Heredado de la tradición literaria, el viaje en el cine es un argumento recurrente y, todo personaje que lo emprende tendrá por necesidad que buscar un refugio transitorio. Hoy día hay hoteles para todos los gustos: temáticos, familiares, furtivos, decadentemente lujosos y los de antiséptico diseño futurista; pero en todos ellos el anonimato ampara a sus huéspedes y la noción de hospedaje les otorga una vibra liberadora fascinante, por eso todos terminan guardando secretos para siempre. Hagan sus reservaciones:

5. Bates Motel · Psycho (1960)
La fama del Bates bien le ha valido su propia serie de televisión.

La fama del Bates bien le ha valido su propia serie de televisión.

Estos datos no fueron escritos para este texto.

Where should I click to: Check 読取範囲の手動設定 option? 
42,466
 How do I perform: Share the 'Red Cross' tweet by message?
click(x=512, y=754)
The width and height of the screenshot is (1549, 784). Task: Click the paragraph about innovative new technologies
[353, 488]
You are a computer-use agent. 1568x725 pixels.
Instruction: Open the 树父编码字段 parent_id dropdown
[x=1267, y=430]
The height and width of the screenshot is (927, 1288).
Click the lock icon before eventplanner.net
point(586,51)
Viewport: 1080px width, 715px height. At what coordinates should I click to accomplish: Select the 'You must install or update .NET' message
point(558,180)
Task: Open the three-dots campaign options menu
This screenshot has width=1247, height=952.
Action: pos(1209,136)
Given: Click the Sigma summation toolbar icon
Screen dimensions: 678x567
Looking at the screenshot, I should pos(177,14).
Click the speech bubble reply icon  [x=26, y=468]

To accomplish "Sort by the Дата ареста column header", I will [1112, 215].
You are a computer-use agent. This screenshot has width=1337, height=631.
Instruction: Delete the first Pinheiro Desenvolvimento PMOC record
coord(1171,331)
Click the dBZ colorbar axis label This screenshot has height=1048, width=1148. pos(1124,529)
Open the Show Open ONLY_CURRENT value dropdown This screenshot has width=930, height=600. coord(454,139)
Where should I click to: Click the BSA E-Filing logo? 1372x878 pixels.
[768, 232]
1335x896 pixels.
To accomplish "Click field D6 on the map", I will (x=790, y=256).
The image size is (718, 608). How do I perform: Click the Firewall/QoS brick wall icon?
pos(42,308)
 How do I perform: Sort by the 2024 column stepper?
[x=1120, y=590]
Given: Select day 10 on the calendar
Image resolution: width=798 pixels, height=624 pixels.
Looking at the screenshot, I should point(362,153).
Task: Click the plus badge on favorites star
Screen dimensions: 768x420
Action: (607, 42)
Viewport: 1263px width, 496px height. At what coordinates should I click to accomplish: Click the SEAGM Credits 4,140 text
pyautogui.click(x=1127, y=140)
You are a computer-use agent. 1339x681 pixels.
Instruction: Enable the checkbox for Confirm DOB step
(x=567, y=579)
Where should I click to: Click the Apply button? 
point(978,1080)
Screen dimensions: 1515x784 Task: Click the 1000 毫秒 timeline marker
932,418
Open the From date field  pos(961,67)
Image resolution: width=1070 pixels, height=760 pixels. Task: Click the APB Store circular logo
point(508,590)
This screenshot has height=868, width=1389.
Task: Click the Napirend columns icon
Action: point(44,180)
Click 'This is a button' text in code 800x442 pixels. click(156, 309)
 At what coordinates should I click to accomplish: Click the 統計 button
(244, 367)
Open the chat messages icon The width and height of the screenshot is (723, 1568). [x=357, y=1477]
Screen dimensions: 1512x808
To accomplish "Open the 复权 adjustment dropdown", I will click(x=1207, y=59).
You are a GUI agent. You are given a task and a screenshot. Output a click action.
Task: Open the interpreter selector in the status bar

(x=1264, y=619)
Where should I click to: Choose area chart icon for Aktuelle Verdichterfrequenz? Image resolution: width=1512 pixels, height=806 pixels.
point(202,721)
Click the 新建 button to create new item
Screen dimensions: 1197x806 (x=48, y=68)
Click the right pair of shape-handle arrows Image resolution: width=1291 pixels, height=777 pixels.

Ocupa el quinto lugar no de modo peyorativo, sino justamente por inaugurar toda una era de hoteles espantosos en el séptimo arte. Para los entendidos, con Psycho empieza el período de la modernidad en el cine. Sobre todo porque Hitch proporcionó nuevas reglas en el juego del terror y lo trajo a los espacios más íntimos posibles. Tomar una ducha jamás fue lo mismo desde entonces. El terror y el miedo que casi siempre estaban asociados con lo foráneo, lo desconocido, lo exterior; ahora se encontraban en el espacio donde la gente debería sentirse más a gusto, digamos… desnudándose. Nunca nadie estuvo más expuesto que la pobre Marion ante los ojos de Norman, y por supuesto, a los de su madre. Lo más interesante del Bates, es que es un motel de carretera, todo un ícono de las road movies, sobre todo de esas tan asociadas a la América profunda, de la que también forma parte el infame motel de Leaving Las Vegas.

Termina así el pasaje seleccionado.